My hunch was that the correlation would not be observed under normal macroeconomic conditions, because it is only when the expected yield from holding money approaches or exceeds the yield from holding real assets that an increase in expected inflation, by reducing the expected yield from holding money, would induce people to switch from holding money to holding assets, thereby driving up the value of assets.

And that’s what the data showed; the correlation between expected inflation and asset prices only emerged after in 2008 in the period after a recession started at the end of 2007, even before the start of the financial crisis exactly 10 years in September 2008. When I wrote up the paper and posted it (“The Fisher Effect Under Deflationary Expectations“), Scott Sumner, who had encouraged me to write up the results after I told him about my results, wrote a blogpost about the paper. Paul Krugman picked up on Scott’s post and wrote about it on his blog, generating a lot of interest in the paper.

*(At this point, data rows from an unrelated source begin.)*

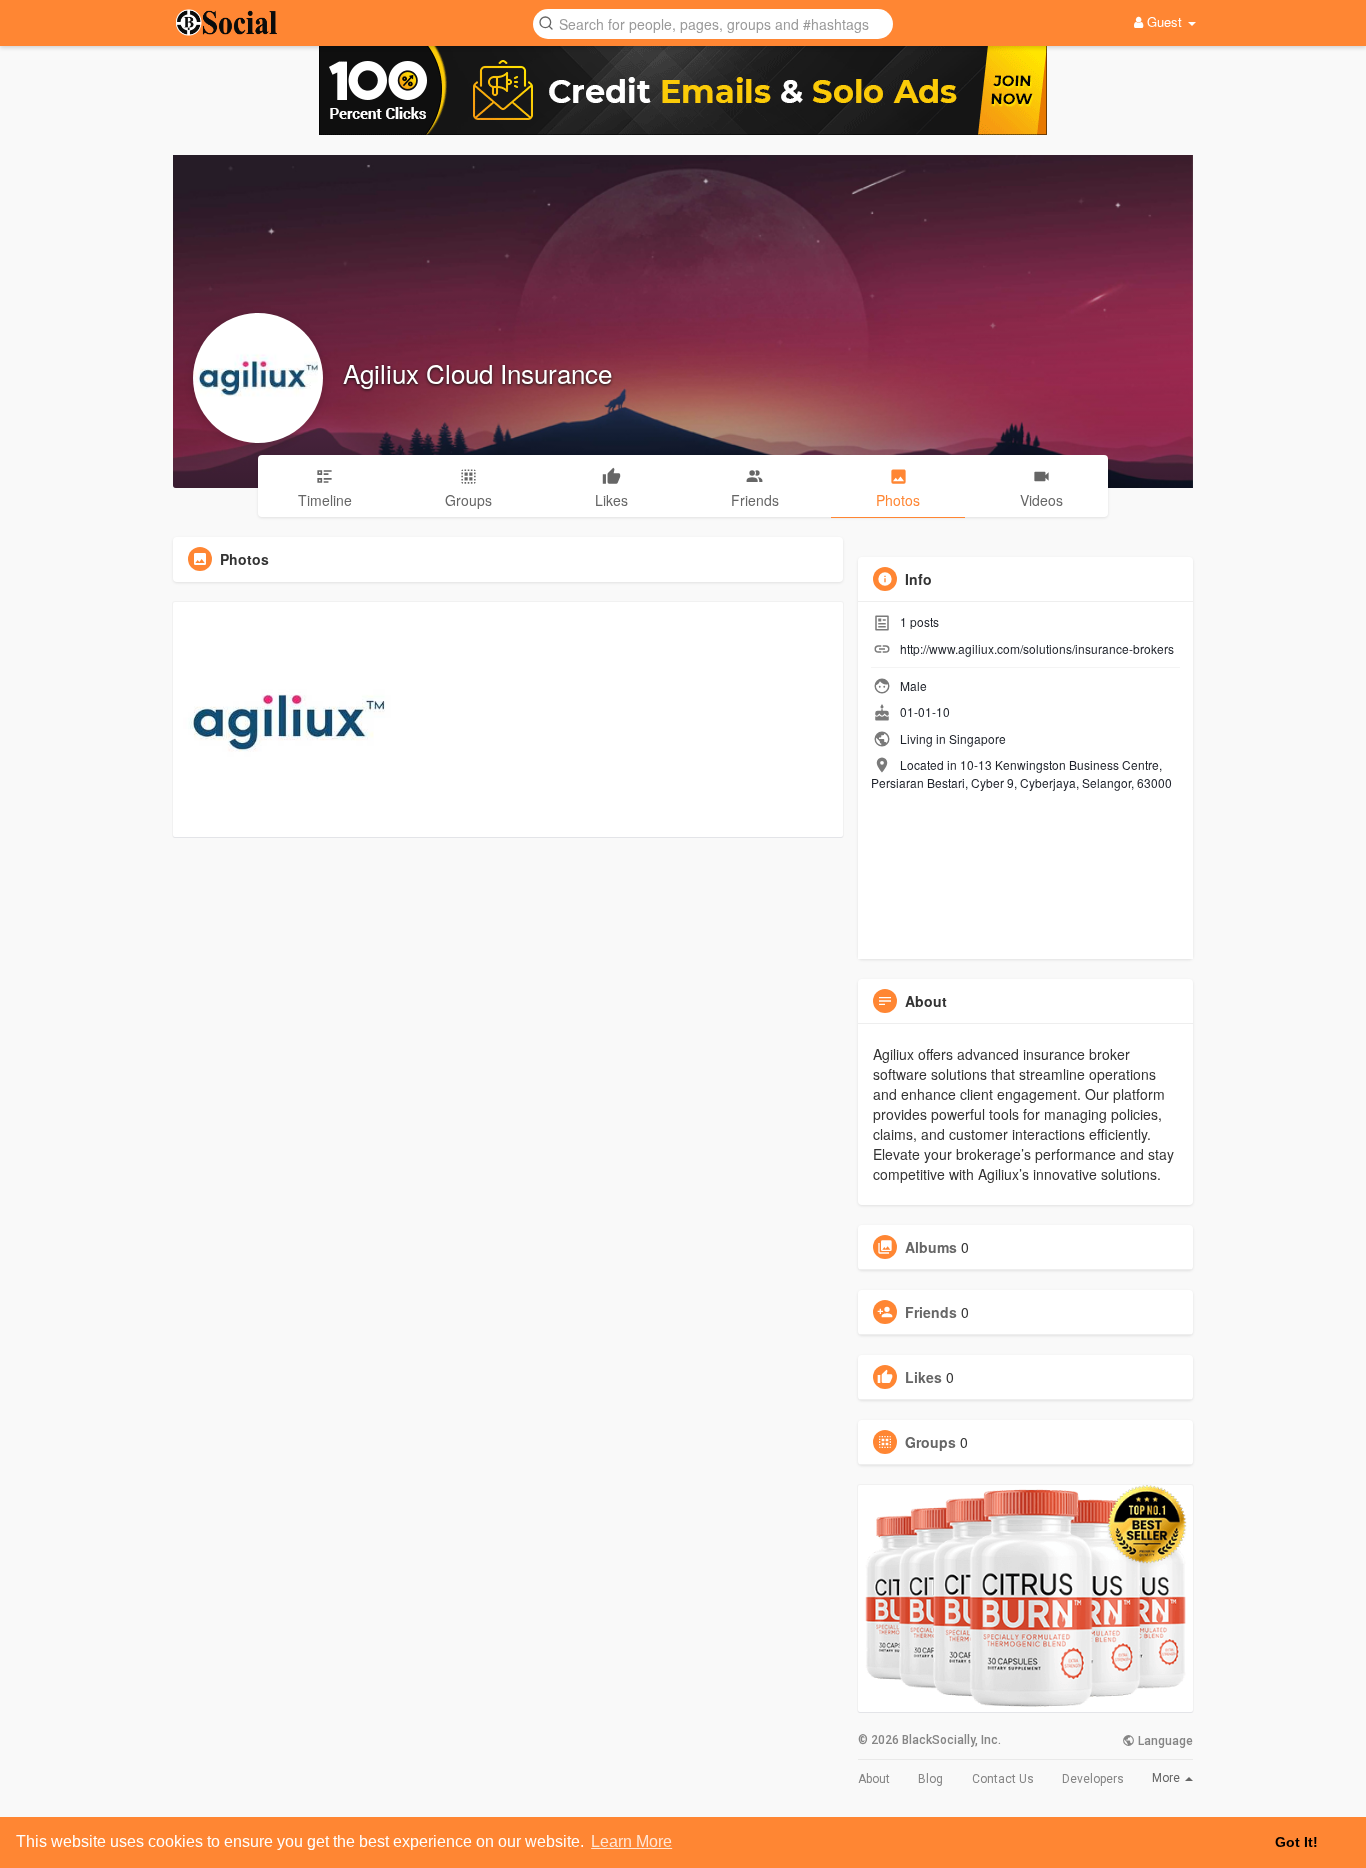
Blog (930, 1779)
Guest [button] (1164, 21)
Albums (931, 1247)
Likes (923, 1377)
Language (1164, 1741)
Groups (930, 1442)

Although I was confident that the data showed a strong correlation between inflation and stock prices after 2008, I was less confident that I had done the econometrics right, so I didn’t try to publish the original 2011 version of the paper. With Scott’s encouragement, I have continued to collected more data as time passed, confirming that the correlation remained even after the start of a recovery while short-term interest rates remained at or near the zero lower bound. The Mercatus Center whose Program on Monetary Policy is directed by Scott has just released the new version of the paper as a Working Paper. The paper can also be downloaded from SSRN.

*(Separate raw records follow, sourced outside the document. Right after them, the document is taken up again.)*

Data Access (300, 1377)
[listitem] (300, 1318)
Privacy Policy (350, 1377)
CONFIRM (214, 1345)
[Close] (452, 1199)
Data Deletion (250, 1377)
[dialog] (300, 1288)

Aside from longer time span covered, the new version of the paper has refined and extended the theoretical account for when and why a correlation between expected inflation and asset prices is likely be observed and when and why it is unlikely to be observed. I have also done some additional econometric testing beyond the basic ordinary least square (OLS) regression estimates originally presented, and explained why I think it is unlikely that more sophisticated econometric techniques such as an error-correction model would generate more reliable results than those generated by simple OLS regrissions. Perhaps in further work, I will attempt to actually construct an explicit error-correction model and compare the results using OLS and an error-correction model.

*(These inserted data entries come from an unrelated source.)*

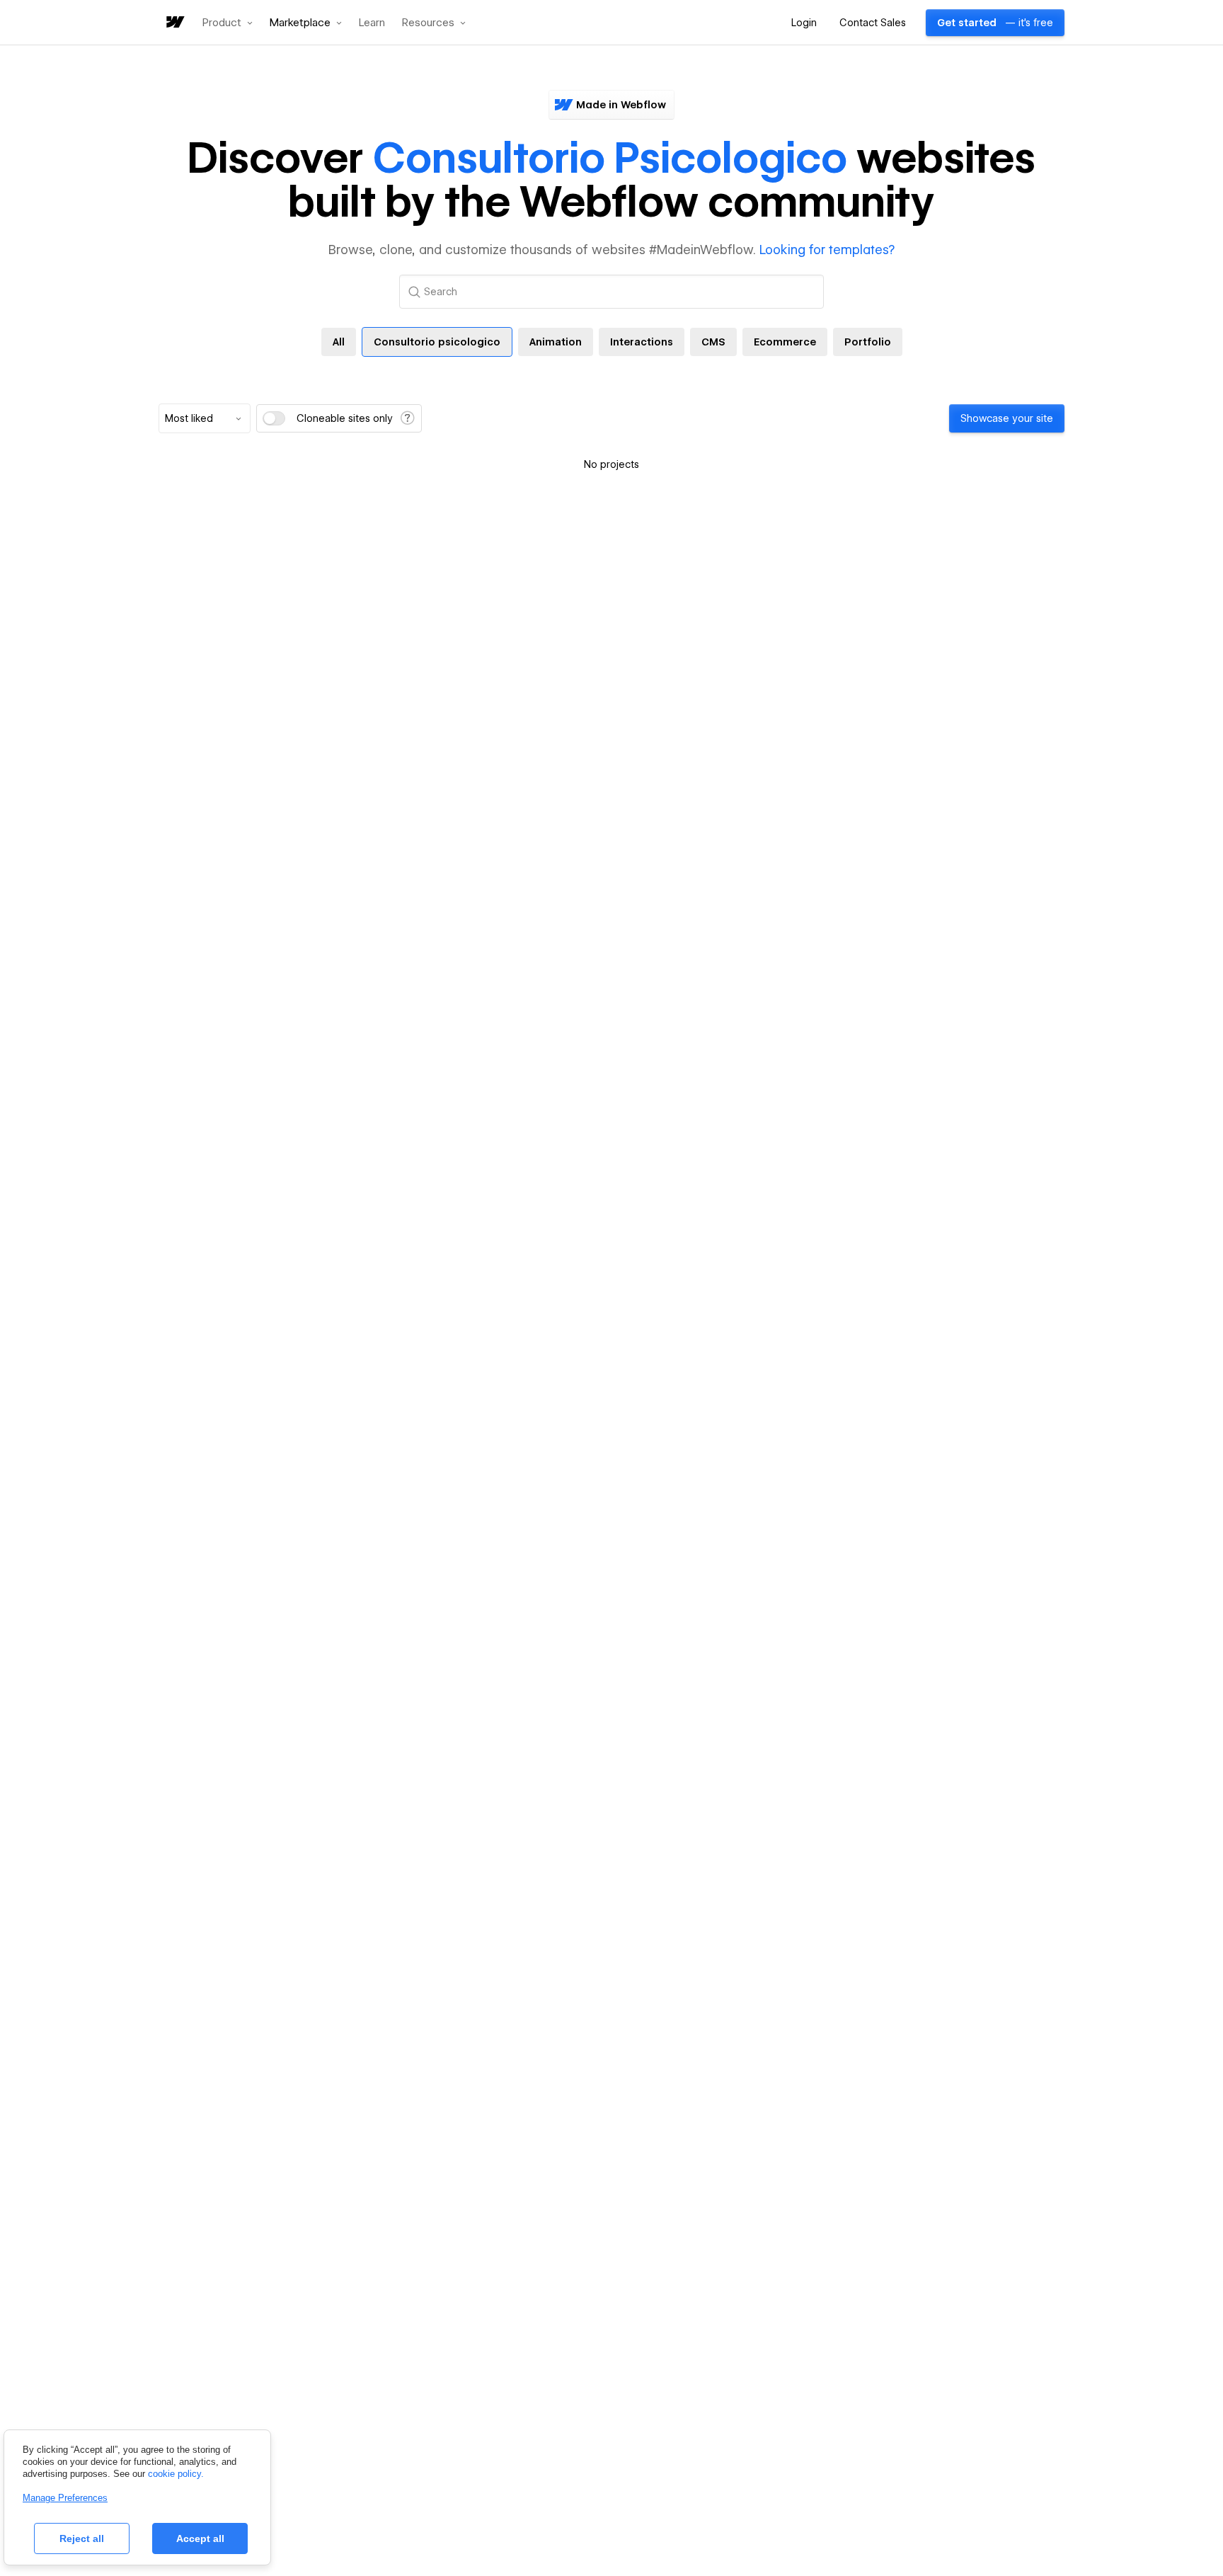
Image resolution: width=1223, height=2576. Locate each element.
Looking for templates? (827, 249)
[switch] (274, 418)
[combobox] (205, 418)
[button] (227, 22)
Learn (372, 23)
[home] (174, 23)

Here is the abstract of the new version of the paper.

This paper uses the Fisher equation relating the nominal interest rate to the real interest rate and
expected inflation to provide a deeper explanation of the financial crisis of 2008 and the subsequent recovery than attributing it to the bursting of the housing-price bubble. The paper interprets the Fisher equation as an equilibrium condition in which expected returns from holding real assets and cash are equalized. When inflation expectations decline, the return to holding cash rises relative to holding real assets. If nominal interest rates are above the zero lower bound, equilibrium is easily restored by adjustments in nominal interest rates and asset prices. But at the zero lower bound, nominal interest rates cannot fall, forcing the entire adjustment onto falling asset prices, thereby raising the expected real return from holding assets. Such an adjustment seems to have triggered the financial crisis of 2008, when the Federal Reserve delayed reducing nominal interest rates out of a misplaced fear of inflation in the summer of 2008 when the economy was already contracting rapidly. Using stock market price data and inflation-adjusted US Treasury securities data, the paper finds that, unlike the 2003–2007 period, when stock prices were uncorrelated with expected inflation, from 2008 through at least 2016, stock prices have been consistently and positively correlated with expected inflation.